**DESCRIPTION OF THE TASK:** Please repeat, word for word, the records from the line holding "Sort by the # column arrow" through the end of the records, inclusive.

# Start of LISTED RECORDS

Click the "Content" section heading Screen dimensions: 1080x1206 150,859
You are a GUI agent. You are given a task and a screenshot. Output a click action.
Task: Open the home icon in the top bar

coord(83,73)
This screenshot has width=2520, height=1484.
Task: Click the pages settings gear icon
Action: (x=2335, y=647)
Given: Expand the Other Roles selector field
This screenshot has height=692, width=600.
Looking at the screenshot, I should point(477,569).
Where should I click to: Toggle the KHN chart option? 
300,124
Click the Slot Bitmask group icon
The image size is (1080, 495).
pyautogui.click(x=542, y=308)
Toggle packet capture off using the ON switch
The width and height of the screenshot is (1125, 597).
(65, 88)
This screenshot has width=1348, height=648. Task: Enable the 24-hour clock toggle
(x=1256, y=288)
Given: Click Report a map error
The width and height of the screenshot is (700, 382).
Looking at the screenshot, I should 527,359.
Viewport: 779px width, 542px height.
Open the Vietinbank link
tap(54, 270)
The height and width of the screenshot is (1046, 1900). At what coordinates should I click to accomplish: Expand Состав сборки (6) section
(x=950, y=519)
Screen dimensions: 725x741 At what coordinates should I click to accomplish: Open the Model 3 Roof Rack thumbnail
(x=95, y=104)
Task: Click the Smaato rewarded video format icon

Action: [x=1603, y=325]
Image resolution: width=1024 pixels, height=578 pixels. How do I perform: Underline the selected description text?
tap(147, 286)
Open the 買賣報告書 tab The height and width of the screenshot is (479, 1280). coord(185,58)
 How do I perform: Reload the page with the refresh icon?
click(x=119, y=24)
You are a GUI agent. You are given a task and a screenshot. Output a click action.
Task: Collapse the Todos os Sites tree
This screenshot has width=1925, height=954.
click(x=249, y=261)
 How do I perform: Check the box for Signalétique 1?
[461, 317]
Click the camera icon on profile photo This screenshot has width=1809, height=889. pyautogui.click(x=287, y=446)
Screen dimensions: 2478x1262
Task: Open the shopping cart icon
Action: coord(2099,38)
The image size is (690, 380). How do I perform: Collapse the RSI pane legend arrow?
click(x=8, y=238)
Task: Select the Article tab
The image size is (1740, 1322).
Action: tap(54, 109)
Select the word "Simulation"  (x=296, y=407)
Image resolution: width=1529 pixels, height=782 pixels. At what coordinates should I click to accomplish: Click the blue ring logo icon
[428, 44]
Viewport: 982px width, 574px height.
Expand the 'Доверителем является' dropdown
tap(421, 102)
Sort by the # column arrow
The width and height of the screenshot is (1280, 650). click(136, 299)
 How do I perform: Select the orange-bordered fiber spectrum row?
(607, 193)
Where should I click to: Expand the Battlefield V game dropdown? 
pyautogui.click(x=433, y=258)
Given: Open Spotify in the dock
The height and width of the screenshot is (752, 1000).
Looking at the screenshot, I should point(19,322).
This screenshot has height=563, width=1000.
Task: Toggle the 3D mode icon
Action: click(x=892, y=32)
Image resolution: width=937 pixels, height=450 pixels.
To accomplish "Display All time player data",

# End of LISTED RECORDS

**EXERCISE SOLUTION:**
Sort by the # column arrow
The width and height of the screenshot is (1280, 650). click(136, 299)
 How do I perform: Select the orange-bordered fiber spectrum row?
(607, 193)
Where should I click to: Expand the Battlefield V game dropdown? 
pyautogui.click(x=433, y=258)
Given: Open Spotify in the dock
The height and width of the screenshot is (752, 1000).
Looking at the screenshot, I should point(19,322).
This screenshot has height=563, width=1000.
Task: Toggle the 3D mode icon
Action: click(x=892, y=32)
Image resolution: width=937 pixels, height=450 pixels.
To accomplish "Display All time player data",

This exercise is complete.